Challenge:
Render each row below as a numbered list, skipping any blank lines.

Word and item position data:
____
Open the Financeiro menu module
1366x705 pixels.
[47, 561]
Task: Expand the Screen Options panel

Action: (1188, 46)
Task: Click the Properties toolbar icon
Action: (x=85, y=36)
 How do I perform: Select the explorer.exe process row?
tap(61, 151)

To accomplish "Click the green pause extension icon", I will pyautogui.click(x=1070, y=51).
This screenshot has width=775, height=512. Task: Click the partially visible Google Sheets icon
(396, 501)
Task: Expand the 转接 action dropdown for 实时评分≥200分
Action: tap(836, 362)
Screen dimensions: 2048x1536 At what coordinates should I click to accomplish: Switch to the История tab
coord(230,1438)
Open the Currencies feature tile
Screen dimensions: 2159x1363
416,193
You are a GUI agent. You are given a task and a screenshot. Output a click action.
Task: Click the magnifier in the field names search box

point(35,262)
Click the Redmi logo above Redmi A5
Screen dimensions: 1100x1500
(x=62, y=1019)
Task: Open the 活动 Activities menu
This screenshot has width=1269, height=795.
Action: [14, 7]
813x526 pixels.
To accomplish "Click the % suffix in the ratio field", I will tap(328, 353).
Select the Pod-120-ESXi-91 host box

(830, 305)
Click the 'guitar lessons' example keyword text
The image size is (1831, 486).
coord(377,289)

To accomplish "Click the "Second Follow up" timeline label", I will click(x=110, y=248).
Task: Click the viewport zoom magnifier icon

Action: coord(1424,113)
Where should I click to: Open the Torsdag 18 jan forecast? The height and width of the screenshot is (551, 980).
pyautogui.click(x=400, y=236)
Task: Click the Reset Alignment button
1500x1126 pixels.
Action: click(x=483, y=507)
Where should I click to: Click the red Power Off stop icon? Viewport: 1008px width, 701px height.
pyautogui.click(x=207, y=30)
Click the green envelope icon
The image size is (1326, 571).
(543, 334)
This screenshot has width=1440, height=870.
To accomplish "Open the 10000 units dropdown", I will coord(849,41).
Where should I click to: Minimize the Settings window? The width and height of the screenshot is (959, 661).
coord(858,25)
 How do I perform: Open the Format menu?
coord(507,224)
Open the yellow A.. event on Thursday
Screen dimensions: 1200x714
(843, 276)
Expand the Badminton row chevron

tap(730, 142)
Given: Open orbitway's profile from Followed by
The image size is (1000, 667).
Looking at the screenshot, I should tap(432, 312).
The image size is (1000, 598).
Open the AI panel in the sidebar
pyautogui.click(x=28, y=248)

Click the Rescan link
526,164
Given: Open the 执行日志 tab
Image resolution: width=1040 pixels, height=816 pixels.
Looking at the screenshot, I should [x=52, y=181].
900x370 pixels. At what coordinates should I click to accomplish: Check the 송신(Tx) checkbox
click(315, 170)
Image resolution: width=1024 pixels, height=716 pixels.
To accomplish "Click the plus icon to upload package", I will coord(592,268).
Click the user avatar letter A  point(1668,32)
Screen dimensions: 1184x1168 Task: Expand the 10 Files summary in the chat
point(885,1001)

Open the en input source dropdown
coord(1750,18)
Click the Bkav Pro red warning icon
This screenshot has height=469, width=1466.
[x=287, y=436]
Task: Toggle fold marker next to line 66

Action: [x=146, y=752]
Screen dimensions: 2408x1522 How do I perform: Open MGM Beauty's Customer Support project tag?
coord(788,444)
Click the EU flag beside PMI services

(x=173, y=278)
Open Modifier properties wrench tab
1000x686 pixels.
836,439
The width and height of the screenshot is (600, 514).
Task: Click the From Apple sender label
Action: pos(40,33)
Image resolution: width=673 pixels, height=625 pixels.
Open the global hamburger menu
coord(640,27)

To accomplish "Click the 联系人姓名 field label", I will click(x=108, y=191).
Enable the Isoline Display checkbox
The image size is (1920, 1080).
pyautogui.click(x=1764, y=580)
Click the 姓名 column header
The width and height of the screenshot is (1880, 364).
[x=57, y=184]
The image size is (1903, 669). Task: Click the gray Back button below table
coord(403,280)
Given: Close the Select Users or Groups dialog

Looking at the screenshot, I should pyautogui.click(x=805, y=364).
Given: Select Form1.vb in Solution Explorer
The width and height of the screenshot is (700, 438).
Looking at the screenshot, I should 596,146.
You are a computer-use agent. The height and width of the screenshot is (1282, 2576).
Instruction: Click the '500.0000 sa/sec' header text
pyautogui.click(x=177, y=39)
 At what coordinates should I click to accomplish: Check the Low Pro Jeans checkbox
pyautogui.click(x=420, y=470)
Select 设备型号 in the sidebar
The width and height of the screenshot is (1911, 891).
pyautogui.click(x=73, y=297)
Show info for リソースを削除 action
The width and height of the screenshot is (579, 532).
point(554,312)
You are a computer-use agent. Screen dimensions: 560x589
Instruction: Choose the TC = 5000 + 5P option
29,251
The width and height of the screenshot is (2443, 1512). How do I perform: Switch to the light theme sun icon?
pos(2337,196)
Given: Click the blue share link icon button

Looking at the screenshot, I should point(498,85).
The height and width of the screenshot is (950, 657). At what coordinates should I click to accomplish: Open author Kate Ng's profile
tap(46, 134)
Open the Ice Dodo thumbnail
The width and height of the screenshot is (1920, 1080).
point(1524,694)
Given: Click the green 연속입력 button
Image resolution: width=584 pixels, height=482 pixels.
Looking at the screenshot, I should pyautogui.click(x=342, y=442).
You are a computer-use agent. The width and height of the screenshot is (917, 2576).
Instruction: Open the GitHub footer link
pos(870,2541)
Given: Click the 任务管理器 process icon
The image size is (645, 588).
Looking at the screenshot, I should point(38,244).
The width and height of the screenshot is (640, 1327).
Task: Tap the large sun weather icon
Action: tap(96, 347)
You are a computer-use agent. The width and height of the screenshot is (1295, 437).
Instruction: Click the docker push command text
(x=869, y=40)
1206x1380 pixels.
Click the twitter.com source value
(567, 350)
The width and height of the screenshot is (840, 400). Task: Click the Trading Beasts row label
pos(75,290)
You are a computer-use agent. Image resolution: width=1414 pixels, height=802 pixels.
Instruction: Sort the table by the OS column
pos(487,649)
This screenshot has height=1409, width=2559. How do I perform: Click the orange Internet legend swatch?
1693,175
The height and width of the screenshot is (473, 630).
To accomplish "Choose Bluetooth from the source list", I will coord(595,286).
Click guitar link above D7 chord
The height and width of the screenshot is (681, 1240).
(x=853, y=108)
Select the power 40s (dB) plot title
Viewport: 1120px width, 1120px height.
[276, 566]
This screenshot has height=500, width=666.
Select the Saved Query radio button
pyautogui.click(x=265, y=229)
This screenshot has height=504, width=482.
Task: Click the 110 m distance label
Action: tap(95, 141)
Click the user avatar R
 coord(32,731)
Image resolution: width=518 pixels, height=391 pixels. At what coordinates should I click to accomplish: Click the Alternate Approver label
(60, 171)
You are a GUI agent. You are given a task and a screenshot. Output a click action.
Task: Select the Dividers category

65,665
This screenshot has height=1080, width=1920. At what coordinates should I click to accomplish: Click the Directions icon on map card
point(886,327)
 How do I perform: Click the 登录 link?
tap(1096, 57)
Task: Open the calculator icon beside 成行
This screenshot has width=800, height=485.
____
Worked solution:
1. Open the Financeiro menu module
2. 1366x705 pixels.
3. [47, 561]
4. Task: Expand the Screen Options panel
5. Action: (1188, 46)
6. Task: Click the Properties toolbar icon
7. Action: (x=85, y=36)
8.  How do I perform: Select the explorer.exe process row?
9. tap(61, 151)
10. To accomplish "Click the green pause extension icon", I will pyautogui.click(x=1070, y=51).
11. This screenshot has width=775, height=512. Task: Click the partially visible Google Sheets icon
12. (396, 501)
13. Task: Expand the 转接 action dropdown for 实时评分≥200分
14. Action: tap(836, 362)
15. Screen dimensions: 2048x1536 At what coordinates should I click to accomplish: Switch to the История tab
16. coord(230,1438)
17. Open the Currencies feature tile
18. Screen dimensions: 2159x1363
19. 416,193
20. You are a GUI agent. You are given a task and a screenshot. Output a click action.
21. Task: Click the magnifier in the field names search box
22. point(35,262)
23. Click the Redmi logo above Redmi A5
24. Screen dimensions: 1100x1500
25. (x=62, y=1019)
26. Task: Open the 活动 Activities menu
27. This screenshot has width=1269, height=795.
28. Action: [14, 7]
29. 813x526 pixels.
30. To accomplish "Click the % suffix in the ratio field", I will tap(328, 353).
31. Select the Pod-120-ESXi-91 host box
32. (830, 305)
33. Click the 'guitar lessons' example keyword text
34. The image size is (1831, 486).
35. coord(377,289)
36. To accomplish "Click the "Second Follow up" timeline label", I will click(x=110, y=248).
37. Task: Click the viewport zoom magnifier icon
38. Action: coord(1424,113)
39. Where should I click to: Open the Torsdag 18 jan forecast? The height and width of the screenshot is (551, 980).
40. pyautogui.click(x=400, y=236)
41. Task: Click the Reset Alignment button
42. 1500x1126 pixels.
43. Action: click(x=483, y=507)
44. Where should I click to: Click the red Power Off stop icon? Viewport: 1008px width, 701px height.
45. pyautogui.click(x=207, y=30)
46. Click the green envelope icon
47. The image size is (1326, 571).
48. (543, 334)
49. This screenshot has width=1440, height=870.
50. To accomplish "Open the 10000 units dropdown", I will coord(849,41).
51. Where should I click to: Minimize the Settings window? The width and height of the screenshot is (959, 661).
52. coord(858,25)
53.  How do I perform: Open the Format menu?
54. coord(507,224)
55. Open the yellow A.. event on Thursday
56. Screen dimensions: 1200x714
57. (843, 276)
58. Expand the Badminton row chevron
59. tap(730, 142)
60. Given: Open orbitway's profile from Followed by
61. The image size is (1000, 667).
62. Looking at the screenshot, I should tap(432, 312).
63. The image size is (1000, 598).
64. Open the AI panel in the sidebar
65. pyautogui.click(x=28, y=248)
66. Click the Rescan link
67. 526,164
68. Given: Open the 执行日志 tab
69. Image resolution: width=1040 pixels, height=816 pixels.
70. Looking at the screenshot, I should [x=52, y=181].
71. 900x370 pixels. At what coordinates should I click to accomplish: Check the 송신(Tx) checkbox
72. click(315, 170)
73. Image resolution: width=1024 pixels, height=716 pixels.
74. To accomplish "Click the plus icon to upload package", I will coord(592,268).
75. Click the user avatar letter A  point(1668,32)
76. Screen dimensions: 1184x1168 Task: Expand the 10 Files summary in the chat
77. point(885,1001)
78. Open the en input source dropdown
79. coord(1750,18)
80. Click the Bkav Pro red warning icon
81. This screenshot has height=469, width=1466.
82. [x=287, y=436]
83. Task: Toggle fold marker next to line 66
84. Action: [x=146, y=752]
85. Screen dimensions: 2408x1522 How do I perform: Open MGM Beauty's Customer Support project tag?
86. coord(788,444)
87. Click the EU flag beside PMI services
88. (x=173, y=278)
89. Open Modifier properties wrench tab
90. 1000x686 pixels.
91. 836,439
92. The width and height of the screenshot is (600, 514).
93. Task: Click the From Apple sender label
94. Action: pos(40,33)
95. Image resolution: width=673 pixels, height=625 pixels.
96. Open the global hamburger menu
97. coord(640,27)
98. To accomplish "Click the 联系人姓名 field label", I will click(x=108, y=191).
99. Enable the Isoline Display checkbox
100. The image size is (1920, 1080).
101. pyautogui.click(x=1764, y=580)
102. Click the 姓名 column header
103. The width and height of the screenshot is (1880, 364).
104. [x=57, y=184]
105. The image size is (1903, 669). Task: Click the gray Back button below table
106. coord(403,280)
107. Given: Close the Select Users or Groups dialog
108. Looking at the screenshot, I should pyautogui.click(x=805, y=364).
109. Given: Select Form1.vb in Solution Explorer
110. The width and height of the screenshot is (700, 438).
111. Looking at the screenshot, I should 596,146.
112. You are a computer-use agent. The height and width of the screenshot is (1282, 2576).
113. Instruction: Click the '500.0000 sa/sec' header text
114. pyautogui.click(x=177, y=39)
115.  At what coordinates should I click to accomplish: Check the Low Pro Jeans checkbox
116. pyautogui.click(x=420, y=470)
117. Select 设备型号 in the sidebar
118. The width and height of the screenshot is (1911, 891).
119. pyautogui.click(x=73, y=297)
120. Show info for リソースを削除 action
121. The width and height of the screenshot is (579, 532).
122. point(554,312)
123. You are a computer-use agent. Screen dimensions: 560x589
124. Instruction: Choose the TC = 5000 + 5P option
125. 29,251
126. The width and height of the screenshot is (2443, 1512). How do I perform: Switch to the light theme sun icon?
127. pos(2337,196)
128. Given: Click the blue share link icon button
129. Looking at the screenshot, I should point(498,85).
130. The height and width of the screenshot is (950, 657). At what coordinates should I click to accomplish: Open author Kate Ng's profile
131. tap(46, 134)
132. Open the Ice Dodo thumbnail
133. The width and height of the screenshot is (1920, 1080).
134. point(1524,694)
135. Given: Click the green 연속입력 button
136. Image resolution: width=584 pixels, height=482 pixels.
137. Looking at the screenshot, I should pyautogui.click(x=342, y=442).
138. You are a computer-use agent. The width and height of the screenshot is (917, 2576).
139. Instruction: Open the GitHub footer link
140. pos(870,2541)
141. Given: Click the 任务管理器 process icon
142. The image size is (645, 588).
143. Looking at the screenshot, I should point(38,244).
144. The width and height of the screenshot is (640, 1327).
145. Task: Tap the large sun weather icon
146. Action: tap(96, 347)
147. You are a computer-use agent. The width and height of the screenshot is (1295, 437).
148. Instruction: Click the docker push command text
149. (x=869, y=40)
150. 1206x1380 pixels.
151. Click the twitter.com source value
152. (567, 350)
153. The width and height of the screenshot is (840, 400). Task: Click the Trading Beasts row label
154. pos(75,290)
155. You are a computer-use agent. Image resolution: width=1414 pixels, height=802 pixels.
156. Instruction: Sort the table by the OS column
157. pos(487,649)
158. This screenshot has height=1409, width=2559. How do I perform: Click the orange Internet legend swatch?
159. 1693,175
160. The height and width of the screenshot is (473, 630).
161. To accomplish "Choose Bluetooth from the source list", I will coord(595,286).
162. Click guitar link above D7 chord
163. The height and width of the screenshot is (681, 1240).
164. (x=853, y=108)
165. Select the power 40s (dB) plot title
166. Viewport: 1120px width, 1120px height.
167. [276, 566]
168. This screenshot has height=500, width=666.
169. Select the Saved Query radio button
170. pyautogui.click(x=265, y=229)
171. This screenshot has height=504, width=482.
172. Task: Click the 110 m distance label
173. Action: tap(95, 141)
174. Click the user avatar R
175.  coord(32,731)
176. Image resolution: width=518 pixels, height=391 pixels. At what coordinates should I click to accomplish: Click the Alternate Approver label
177. (60, 171)
178. You are a GUI agent. You are given a task and a screenshot. Output a click action.
179. Task: Select the Dividers category
180. 65,665
181. This screenshot has height=1080, width=1920. At what coordinates should I click to accomplish: Click the Directions icon on map card
182. point(886,327)
183.  How do I perform: Click the 登录 link?
184. tap(1096, 57)
185. Task: Open the calculator icon beside 成行
186. This screenshot has width=800, height=485.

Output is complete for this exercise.